EXERCISE –
Every record here should be printed again exactly.

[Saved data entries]
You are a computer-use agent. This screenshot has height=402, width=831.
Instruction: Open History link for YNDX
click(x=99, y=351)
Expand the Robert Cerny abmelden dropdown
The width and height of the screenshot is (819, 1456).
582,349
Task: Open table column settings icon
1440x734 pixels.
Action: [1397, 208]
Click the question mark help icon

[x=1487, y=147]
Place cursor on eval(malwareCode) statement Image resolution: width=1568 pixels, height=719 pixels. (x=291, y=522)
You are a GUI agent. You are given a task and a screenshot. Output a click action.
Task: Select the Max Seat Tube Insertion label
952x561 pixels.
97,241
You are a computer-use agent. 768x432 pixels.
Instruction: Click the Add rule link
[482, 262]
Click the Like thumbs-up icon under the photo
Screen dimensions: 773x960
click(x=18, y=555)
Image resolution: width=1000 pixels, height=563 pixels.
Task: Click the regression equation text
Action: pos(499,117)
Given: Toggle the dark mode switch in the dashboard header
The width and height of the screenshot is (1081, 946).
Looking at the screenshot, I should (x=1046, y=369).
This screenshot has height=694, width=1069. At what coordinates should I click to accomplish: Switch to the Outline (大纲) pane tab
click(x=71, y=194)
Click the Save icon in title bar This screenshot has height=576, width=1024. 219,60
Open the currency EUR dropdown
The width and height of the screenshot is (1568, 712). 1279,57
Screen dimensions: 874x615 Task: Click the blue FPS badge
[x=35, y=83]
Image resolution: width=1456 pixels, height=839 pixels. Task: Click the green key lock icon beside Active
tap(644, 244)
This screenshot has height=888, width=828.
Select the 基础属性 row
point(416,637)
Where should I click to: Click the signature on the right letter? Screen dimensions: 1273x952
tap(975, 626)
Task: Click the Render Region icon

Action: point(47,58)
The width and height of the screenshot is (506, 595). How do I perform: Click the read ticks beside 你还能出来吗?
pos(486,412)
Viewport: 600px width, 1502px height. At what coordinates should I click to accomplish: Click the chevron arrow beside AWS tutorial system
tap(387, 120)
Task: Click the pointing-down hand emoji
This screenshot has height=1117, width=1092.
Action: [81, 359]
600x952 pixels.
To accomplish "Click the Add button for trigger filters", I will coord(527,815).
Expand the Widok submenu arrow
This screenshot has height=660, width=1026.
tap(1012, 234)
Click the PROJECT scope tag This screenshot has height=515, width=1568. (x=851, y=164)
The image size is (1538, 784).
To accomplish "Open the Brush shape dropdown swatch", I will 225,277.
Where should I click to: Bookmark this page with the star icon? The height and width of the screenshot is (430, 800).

RESPONSE AREA –
You are a computer-use agent. This screenshot has height=402, width=831.
Instruction: Open History link for YNDX
click(x=99, y=351)
Expand the Robert Cerny abmelden dropdown
The width and height of the screenshot is (819, 1456).
582,349
Task: Open table column settings icon
1440x734 pixels.
Action: [1397, 208]
Click the question mark help icon

[x=1487, y=147]
Place cursor on eval(malwareCode) statement Image resolution: width=1568 pixels, height=719 pixels. (x=291, y=522)
You are a GUI agent. You are given a task and a screenshot. Output a click action.
Task: Select the Max Seat Tube Insertion label
952x561 pixels.
97,241
You are a computer-use agent. 768x432 pixels.
Instruction: Click the Add rule link
[482, 262]
Click the Like thumbs-up icon under the photo
Screen dimensions: 773x960
click(x=18, y=555)
Image resolution: width=1000 pixels, height=563 pixels.
Task: Click the regression equation text
Action: pos(499,117)
Given: Toggle the dark mode switch in the dashboard header
The width and height of the screenshot is (1081, 946).
Looking at the screenshot, I should (x=1046, y=369).
This screenshot has height=694, width=1069. At what coordinates should I click to accomplish: Switch to the Outline (大纲) pane tab
click(x=71, y=194)
Click the Save icon in title bar This screenshot has height=576, width=1024. 219,60
Open the currency EUR dropdown
The width and height of the screenshot is (1568, 712). 1279,57
Screen dimensions: 874x615 Task: Click the blue FPS badge
[x=35, y=83]
Image resolution: width=1456 pixels, height=839 pixels. Task: Click the green key lock icon beside Active
tap(644, 244)
This screenshot has height=888, width=828.
Select the 基础属性 row
point(416,637)
Where should I click to: Click the signature on the right letter? Screen dimensions: 1273x952
tap(975, 626)
Task: Click the Render Region icon

Action: point(47,58)
The width and height of the screenshot is (506, 595). How do I perform: Click the read ticks beside 你还能出来吗?
pos(486,412)
Viewport: 600px width, 1502px height. At what coordinates should I click to accomplish: Click the chevron arrow beside AWS tutorial system
tap(387, 120)
Task: Click the pointing-down hand emoji
This screenshot has height=1117, width=1092.
Action: [81, 359]
600x952 pixels.
To accomplish "Click the Add button for trigger filters", I will coord(527,815).
Expand the Widok submenu arrow
This screenshot has height=660, width=1026.
tap(1012, 234)
Click the PROJECT scope tag This screenshot has height=515, width=1568. (x=851, y=164)
The image size is (1538, 784).
To accomplish "Open the Brush shape dropdown swatch", I will 225,277.
Where should I click to: Bookmark this page with the star icon? The height and width of the screenshot is (430, 800).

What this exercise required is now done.